▶ Task: Return only the stretch of the material below that begins with the line containing "[20200529001531] (148, 1592)" and ends with the line containing "Ajouter un nouveau (60, 2523)", exactly; both of those lines belong to it.

▶ Available data:
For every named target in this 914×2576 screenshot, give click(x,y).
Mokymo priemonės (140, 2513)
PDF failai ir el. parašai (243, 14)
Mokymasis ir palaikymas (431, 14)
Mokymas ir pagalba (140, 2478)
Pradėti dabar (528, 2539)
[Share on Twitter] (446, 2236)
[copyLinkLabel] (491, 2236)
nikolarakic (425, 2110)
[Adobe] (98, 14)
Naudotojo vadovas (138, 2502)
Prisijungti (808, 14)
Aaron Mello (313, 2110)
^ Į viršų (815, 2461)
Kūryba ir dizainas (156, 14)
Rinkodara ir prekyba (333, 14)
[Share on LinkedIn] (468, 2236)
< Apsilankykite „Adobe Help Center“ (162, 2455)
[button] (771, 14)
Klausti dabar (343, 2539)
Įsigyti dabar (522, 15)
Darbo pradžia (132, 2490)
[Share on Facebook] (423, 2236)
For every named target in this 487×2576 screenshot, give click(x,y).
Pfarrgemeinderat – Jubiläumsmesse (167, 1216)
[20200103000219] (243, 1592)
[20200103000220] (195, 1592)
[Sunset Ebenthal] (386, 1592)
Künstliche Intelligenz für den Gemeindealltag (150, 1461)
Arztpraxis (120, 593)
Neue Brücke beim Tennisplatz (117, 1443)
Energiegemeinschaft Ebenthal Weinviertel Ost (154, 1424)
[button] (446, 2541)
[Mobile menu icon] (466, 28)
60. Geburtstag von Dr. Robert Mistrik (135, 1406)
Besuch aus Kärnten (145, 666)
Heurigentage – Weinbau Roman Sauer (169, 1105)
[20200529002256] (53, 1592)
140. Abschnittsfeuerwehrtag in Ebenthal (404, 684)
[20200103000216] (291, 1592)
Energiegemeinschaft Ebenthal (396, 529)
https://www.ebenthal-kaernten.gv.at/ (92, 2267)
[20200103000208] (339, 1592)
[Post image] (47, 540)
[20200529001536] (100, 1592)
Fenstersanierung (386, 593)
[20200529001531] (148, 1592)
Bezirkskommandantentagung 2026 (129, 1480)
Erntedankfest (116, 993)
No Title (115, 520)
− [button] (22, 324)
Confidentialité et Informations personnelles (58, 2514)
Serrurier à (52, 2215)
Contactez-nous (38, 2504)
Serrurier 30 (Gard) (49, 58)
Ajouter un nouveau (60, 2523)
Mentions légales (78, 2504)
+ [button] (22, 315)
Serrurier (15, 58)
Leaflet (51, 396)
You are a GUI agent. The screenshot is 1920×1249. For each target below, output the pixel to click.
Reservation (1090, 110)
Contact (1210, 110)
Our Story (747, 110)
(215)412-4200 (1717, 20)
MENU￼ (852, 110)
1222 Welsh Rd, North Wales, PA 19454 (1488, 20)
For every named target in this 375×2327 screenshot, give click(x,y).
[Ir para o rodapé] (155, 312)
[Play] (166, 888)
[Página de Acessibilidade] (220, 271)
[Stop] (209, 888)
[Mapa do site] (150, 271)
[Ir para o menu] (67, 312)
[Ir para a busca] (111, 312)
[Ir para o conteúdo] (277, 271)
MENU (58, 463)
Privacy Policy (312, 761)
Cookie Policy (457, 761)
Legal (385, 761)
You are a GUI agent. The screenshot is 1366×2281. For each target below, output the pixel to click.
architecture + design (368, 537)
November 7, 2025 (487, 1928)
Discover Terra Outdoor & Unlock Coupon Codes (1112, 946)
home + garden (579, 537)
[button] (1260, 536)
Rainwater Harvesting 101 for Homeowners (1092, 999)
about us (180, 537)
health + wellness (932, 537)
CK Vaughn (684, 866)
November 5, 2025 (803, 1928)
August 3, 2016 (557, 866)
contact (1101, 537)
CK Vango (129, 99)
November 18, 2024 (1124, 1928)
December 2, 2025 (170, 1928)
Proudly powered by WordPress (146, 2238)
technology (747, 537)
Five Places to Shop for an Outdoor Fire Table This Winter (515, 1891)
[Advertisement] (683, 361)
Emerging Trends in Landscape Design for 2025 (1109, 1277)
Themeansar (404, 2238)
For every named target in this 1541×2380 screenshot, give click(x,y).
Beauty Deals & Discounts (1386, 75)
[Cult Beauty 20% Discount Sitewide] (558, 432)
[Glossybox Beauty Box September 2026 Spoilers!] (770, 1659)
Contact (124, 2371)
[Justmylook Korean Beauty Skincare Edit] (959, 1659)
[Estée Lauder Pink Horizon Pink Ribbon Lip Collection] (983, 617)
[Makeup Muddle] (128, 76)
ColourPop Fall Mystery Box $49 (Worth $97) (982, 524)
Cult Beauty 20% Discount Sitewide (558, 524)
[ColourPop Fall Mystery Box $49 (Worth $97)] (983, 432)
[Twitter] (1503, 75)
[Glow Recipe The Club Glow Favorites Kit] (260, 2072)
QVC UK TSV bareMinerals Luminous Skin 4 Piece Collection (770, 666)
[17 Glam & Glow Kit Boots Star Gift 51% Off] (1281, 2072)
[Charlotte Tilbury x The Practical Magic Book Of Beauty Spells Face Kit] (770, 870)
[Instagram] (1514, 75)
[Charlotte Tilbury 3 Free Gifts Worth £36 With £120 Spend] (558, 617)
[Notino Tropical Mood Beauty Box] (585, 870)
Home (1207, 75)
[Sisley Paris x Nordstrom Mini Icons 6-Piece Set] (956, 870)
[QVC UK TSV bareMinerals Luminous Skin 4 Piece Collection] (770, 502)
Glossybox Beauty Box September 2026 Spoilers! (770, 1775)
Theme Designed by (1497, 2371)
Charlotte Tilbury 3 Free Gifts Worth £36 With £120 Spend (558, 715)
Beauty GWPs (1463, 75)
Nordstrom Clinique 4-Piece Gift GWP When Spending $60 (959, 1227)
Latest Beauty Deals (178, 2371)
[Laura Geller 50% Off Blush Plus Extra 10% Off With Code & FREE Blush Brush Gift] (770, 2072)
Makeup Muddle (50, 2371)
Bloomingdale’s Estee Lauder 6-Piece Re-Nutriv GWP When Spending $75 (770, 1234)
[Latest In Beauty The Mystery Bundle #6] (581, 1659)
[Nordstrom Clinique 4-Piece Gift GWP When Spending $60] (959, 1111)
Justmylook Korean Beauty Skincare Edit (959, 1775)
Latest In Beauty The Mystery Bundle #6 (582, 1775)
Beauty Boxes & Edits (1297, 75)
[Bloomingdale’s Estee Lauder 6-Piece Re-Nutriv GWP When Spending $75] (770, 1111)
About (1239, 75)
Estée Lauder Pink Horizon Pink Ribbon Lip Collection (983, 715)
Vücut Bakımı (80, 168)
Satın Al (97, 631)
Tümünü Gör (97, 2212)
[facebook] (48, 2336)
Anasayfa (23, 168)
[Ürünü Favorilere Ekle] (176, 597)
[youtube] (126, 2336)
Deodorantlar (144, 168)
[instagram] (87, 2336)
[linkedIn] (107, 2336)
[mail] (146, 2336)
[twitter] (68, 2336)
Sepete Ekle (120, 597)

▶ Answer to this exercise:
[20200529001531] (148, 1592)
Bezirkskommandantentagung 2026 (129, 1480)
Erntedankfest (116, 993)
No Title (115, 520)
− [button] (22, 324)
Confidentialité et Informations personnelles (58, 2514)
Serrurier à (52, 2215)
Contactez-nous (38, 2504)
Serrurier 30 (Gard) (49, 58)
Ajouter un nouveau (60, 2523)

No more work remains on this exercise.